**DATA:**
------
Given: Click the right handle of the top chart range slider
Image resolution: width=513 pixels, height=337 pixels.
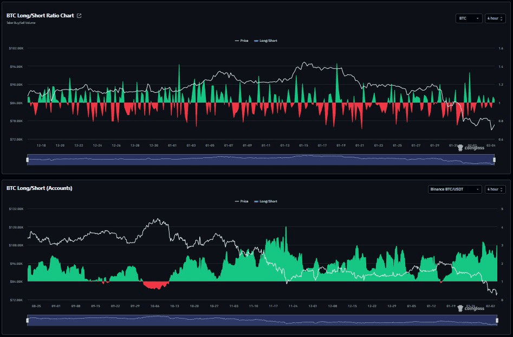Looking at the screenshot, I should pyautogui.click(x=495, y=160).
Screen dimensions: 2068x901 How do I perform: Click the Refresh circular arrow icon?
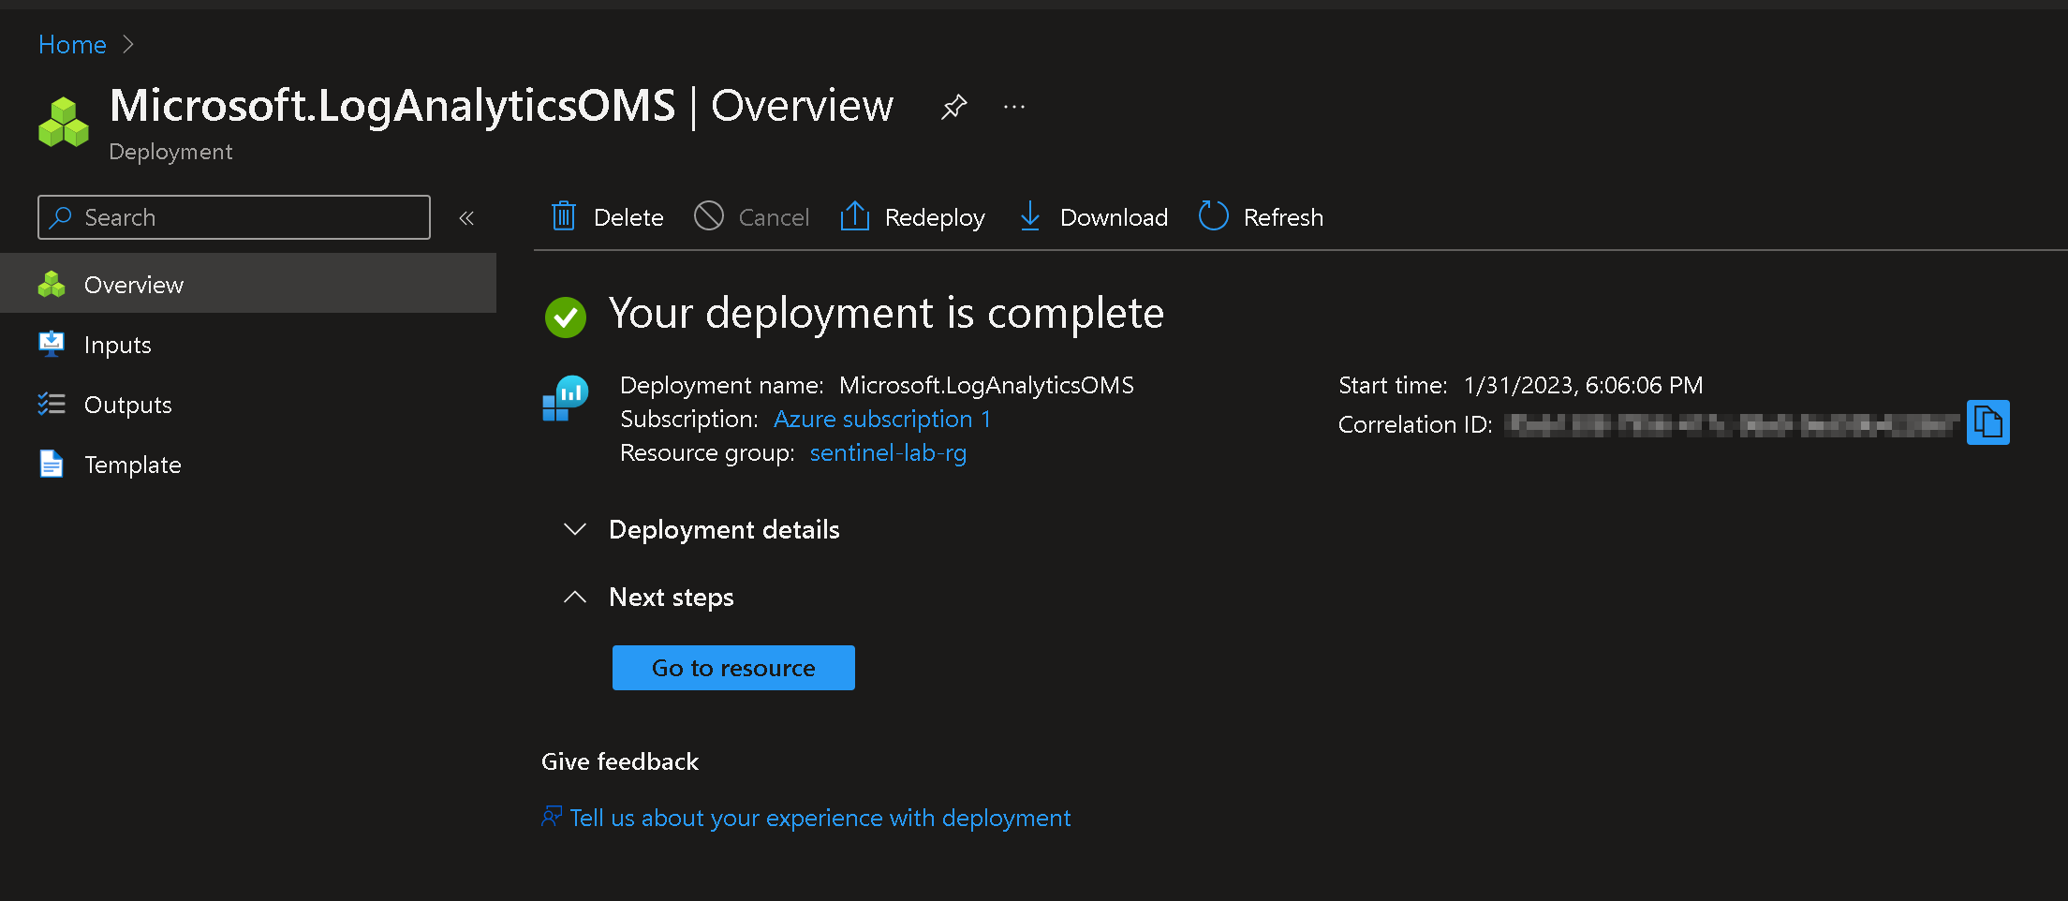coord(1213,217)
------
Once the pictures are set aside, restate the remaining data above exactly.

Given: Click the right handle of the top chart range slider
Image resolution: width=513 pixels, height=337 pixels.
Looking at the screenshot, I should pyautogui.click(x=495, y=160).
Screen dimensions: 2068x901 How do I perform: Click the Refresh circular arrow icon?
coord(1213,217)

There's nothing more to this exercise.